Pixel coordinate grounding data:
++++++++++++++++++++

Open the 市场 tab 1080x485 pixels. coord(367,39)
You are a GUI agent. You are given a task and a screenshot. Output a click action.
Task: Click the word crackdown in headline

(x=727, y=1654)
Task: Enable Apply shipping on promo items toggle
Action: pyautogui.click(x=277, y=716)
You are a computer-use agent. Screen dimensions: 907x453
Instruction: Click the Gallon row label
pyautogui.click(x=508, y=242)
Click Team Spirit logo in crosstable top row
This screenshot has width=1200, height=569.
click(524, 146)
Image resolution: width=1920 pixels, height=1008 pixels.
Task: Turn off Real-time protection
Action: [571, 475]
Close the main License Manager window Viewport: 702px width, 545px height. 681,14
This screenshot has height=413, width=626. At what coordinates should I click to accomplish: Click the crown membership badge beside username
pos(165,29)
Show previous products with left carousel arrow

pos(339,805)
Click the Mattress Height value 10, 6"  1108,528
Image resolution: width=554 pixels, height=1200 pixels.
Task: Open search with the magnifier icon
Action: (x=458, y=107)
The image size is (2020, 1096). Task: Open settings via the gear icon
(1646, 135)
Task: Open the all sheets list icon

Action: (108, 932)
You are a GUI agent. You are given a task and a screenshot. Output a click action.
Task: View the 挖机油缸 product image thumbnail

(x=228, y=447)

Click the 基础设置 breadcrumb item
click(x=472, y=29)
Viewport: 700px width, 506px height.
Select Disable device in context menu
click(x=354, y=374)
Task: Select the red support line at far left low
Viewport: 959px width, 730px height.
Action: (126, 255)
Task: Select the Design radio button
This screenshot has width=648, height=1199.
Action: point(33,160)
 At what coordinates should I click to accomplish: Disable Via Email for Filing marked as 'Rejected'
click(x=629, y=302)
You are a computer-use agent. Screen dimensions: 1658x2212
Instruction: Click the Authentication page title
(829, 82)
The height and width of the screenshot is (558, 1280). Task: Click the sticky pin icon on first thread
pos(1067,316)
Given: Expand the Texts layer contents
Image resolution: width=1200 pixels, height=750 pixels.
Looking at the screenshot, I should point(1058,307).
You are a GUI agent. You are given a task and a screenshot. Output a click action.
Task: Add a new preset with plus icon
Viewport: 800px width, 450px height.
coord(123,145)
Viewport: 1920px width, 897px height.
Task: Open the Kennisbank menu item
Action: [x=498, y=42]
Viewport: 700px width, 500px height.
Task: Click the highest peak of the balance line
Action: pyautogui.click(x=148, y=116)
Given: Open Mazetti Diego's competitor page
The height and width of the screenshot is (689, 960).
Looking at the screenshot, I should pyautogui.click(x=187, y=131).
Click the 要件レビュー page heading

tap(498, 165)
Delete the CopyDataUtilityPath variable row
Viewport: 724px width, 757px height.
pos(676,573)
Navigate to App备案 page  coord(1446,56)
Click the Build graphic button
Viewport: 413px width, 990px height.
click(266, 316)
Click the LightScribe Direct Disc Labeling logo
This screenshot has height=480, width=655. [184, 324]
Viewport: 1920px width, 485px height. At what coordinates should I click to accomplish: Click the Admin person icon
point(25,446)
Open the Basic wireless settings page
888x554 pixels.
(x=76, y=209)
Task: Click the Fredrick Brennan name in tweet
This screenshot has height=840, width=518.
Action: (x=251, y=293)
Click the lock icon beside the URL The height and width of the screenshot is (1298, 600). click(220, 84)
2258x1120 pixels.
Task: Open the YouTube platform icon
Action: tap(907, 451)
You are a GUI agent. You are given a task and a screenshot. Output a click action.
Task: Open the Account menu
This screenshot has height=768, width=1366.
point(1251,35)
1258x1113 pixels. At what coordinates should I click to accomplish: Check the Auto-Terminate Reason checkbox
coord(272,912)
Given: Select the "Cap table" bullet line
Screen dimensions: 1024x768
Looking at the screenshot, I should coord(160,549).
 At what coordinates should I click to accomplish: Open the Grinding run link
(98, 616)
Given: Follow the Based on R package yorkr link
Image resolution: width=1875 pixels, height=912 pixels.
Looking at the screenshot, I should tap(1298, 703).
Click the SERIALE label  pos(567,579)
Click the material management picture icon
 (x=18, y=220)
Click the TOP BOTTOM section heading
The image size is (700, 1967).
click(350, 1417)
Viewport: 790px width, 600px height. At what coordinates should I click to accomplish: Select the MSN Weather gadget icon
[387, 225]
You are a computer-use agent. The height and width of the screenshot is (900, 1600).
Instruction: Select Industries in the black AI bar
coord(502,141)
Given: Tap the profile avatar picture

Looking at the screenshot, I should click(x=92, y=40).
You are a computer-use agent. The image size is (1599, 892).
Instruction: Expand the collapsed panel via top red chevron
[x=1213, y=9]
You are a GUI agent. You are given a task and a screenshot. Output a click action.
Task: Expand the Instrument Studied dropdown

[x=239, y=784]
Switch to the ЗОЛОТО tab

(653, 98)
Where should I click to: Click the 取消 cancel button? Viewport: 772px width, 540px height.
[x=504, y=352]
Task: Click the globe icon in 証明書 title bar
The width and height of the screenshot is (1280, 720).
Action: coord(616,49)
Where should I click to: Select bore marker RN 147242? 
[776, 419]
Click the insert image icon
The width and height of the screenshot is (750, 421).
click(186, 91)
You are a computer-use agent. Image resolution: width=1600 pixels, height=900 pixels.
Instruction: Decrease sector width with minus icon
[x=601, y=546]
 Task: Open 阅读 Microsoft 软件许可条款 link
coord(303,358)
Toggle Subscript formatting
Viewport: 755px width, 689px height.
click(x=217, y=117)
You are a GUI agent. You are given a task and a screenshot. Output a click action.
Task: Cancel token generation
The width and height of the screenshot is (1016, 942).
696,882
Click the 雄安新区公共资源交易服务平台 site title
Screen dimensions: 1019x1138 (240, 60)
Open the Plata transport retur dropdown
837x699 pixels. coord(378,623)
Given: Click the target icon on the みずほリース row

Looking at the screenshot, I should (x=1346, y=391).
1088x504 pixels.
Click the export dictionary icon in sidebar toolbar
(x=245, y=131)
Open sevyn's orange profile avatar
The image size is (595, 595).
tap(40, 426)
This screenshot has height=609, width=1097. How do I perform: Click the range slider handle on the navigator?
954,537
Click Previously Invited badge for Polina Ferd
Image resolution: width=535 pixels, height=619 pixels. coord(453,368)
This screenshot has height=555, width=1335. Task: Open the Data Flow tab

++++++++++++++++++++

→ **Problem details**: Send back each record exactly as it stands.

→ **Expected answer**:
Open the 市场 tab 1080x485 pixels. coord(367,39)
You are a GUI agent. You are given a task and a screenshot. Output a click action.
Task: Click the word crackdown in headline

(x=727, y=1654)
Task: Enable Apply shipping on promo items toggle
Action: pyautogui.click(x=277, y=716)
You are a computer-use agent. Screen dimensions: 907x453
Instruction: Click the Gallon row label
pyautogui.click(x=508, y=242)
Click Team Spirit logo in crosstable top row
This screenshot has width=1200, height=569.
click(524, 146)
Image resolution: width=1920 pixels, height=1008 pixels.
Task: Turn off Real-time protection
Action: [571, 475]
Close the main License Manager window Viewport: 702px width, 545px height. 681,14
This screenshot has height=413, width=626. At what coordinates should I click to accomplish: Click the crown membership badge beside username
pos(165,29)
Show previous products with left carousel arrow

pos(339,805)
Click the Mattress Height value 10, 6"  1108,528
Image resolution: width=554 pixels, height=1200 pixels.
Task: Open search with the magnifier icon
Action: (x=458, y=107)
The image size is (2020, 1096). Task: Open settings via the gear icon
(1646, 135)
Task: Open the all sheets list icon

Action: (108, 932)
You are a GUI agent. You are given a task and a screenshot. Output a click action.
Task: View the 挖机油缸 product image thumbnail

(x=228, y=447)

Click the 基础设置 breadcrumb item
click(x=472, y=29)
Viewport: 700px width, 506px height.
Select Disable device in context menu
click(x=354, y=374)
Task: Select the red support line at far left low
Viewport: 959px width, 730px height.
Action: (126, 255)
Task: Select the Design radio button
This screenshot has width=648, height=1199.
Action: point(33,160)
 At what coordinates should I click to accomplish: Disable Via Email for Filing marked as 'Rejected'
click(x=629, y=302)
You are a computer-use agent. Screen dimensions: 1658x2212
Instruction: Click the Authentication page title
(829, 82)
The height and width of the screenshot is (558, 1280). Task: Click the sticky pin icon on first thread
pos(1067,316)
Given: Expand the Texts layer contents
Image resolution: width=1200 pixels, height=750 pixels.
Looking at the screenshot, I should point(1058,307).
You are a GUI agent. You are given a task and a screenshot. Output a click action.
Task: Add a new preset with plus icon
Viewport: 800px width, 450px height.
coord(123,145)
Viewport: 1920px width, 897px height.
Task: Open the Kennisbank menu item
Action: [x=498, y=42]
Viewport: 700px width, 500px height.
Task: Click the highest peak of the balance line
Action: pyautogui.click(x=148, y=116)
Given: Open Mazetti Diego's competitor page
The height and width of the screenshot is (689, 960).
Looking at the screenshot, I should pyautogui.click(x=187, y=131).
Click the 要件レビュー page heading

tap(498, 165)
Delete the CopyDataUtilityPath variable row
Viewport: 724px width, 757px height.
pos(676,573)
Navigate to App备案 page  coord(1446,56)
Click the Build graphic button
Viewport: 413px width, 990px height.
click(266, 316)
Click the LightScribe Direct Disc Labeling logo
This screenshot has height=480, width=655. [184, 324]
Viewport: 1920px width, 485px height. At what coordinates should I click to accomplish: Click the Admin person icon
point(25,446)
Open the Basic wireless settings page
888x554 pixels.
(x=76, y=209)
Task: Click the Fredrick Brennan name in tweet
This screenshot has height=840, width=518.
Action: (x=251, y=293)
Click the lock icon beside the URL The height and width of the screenshot is (1298, 600). click(220, 84)
2258x1120 pixels.
Task: Open the YouTube platform icon
Action: tap(907, 451)
You are a GUI agent. You are given a task and a screenshot. Output a click action.
Task: Open the Account menu
This screenshot has height=768, width=1366.
point(1251,35)
1258x1113 pixels. At what coordinates should I click to accomplish: Check the Auto-Terminate Reason checkbox
coord(272,912)
Given: Select the "Cap table" bullet line
Screen dimensions: 1024x768
Looking at the screenshot, I should coord(160,549).
 At what coordinates should I click to accomplish: Open the Grinding run link
(98, 616)
Given: Follow the Based on R package yorkr link
Image resolution: width=1875 pixels, height=912 pixels.
Looking at the screenshot, I should tap(1298, 703).
Click the SERIALE label  pos(567,579)
Click the material management picture icon
 (x=18, y=220)
Click the TOP BOTTOM section heading
The image size is (700, 1967).
click(350, 1417)
Viewport: 790px width, 600px height. At what coordinates should I click to accomplish: Select the MSN Weather gadget icon
[387, 225]
You are a computer-use agent. The height and width of the screenshot is (900, 1600).
Instruction: Select Industries in the black AI bar
coord(502,141)
Given: Tap the profile avatar picture

Looking at the screenshot, I should click(x=92, y=40).
You are a computer-use agent. The image size is (1599, 892).
Instruction: Expand the collapsed panel via top red chevron
[x=1213, y=9]
You are a GUI agent. You are given a task and a screenshot. Output a click action.
Task: Expand the Instrument Studied dropdown

[x=239, y=784]
Switch to the ЗОЛОТО tab

(653, 98)
Where should I click to: Click the 取消 cancel button? Viewport: 772px width, 540px height.
[x=504, y=352]
Task: Click the globe icon in 証明書 title bar
The width and height of the screenshot is (1280, 720).
Action: coord(616,49)
Where should I click to: Select bore marker RN 147242? 
[776, 419]
Click the insert image icon
The width and height of the screenshot is (750, 421).
click(186, 91)
You are a computer-use agent. Image resolution: width=1600 pixels, height=900 pixels.
Instruction: Decrease sector width with minus icon
[x=601, y=546]
 Task: Open 阅读 Microsoft 软件许可条款 link
coord(303,358)
Toggle Subscript formatting
Viewport: 755px width, 689px height.
click(x=217, y=117)
You are a GUI agent. You are given a task and a screenshot. Output a click action.
Task: Cancel token generation
The width and height of the screenshot is (1016, 942).
696,882
Click the 雄安新区公共资源交易服务平台 site title
Screen dimensions: 1019x1138 (240, 60)
Open the Plata transport retur dropdown
837x699 pixels. coord(378,623)
Given: Click the target icon on the みずほリース row

Looking at the screenshot, I should (x=1346, y=391).
1088x504 pixels.
Click the export dictionary icon in sidebar toolbar
(x=245, y=131)
Open sevyn's orange profile avatar
The image size is (595, 595).
tap(40, 426)
This screenshot has height=609, width=1097. How do I perform: Click the range slider handle on the navigator?
954,537
Click Previously Invited badge for Polina Ferd
Image resolution: width=535 pixels, height=619 pixels. coord(453,368)
This screenshot has height=555, width=1335. Task: Open the Data Flow tab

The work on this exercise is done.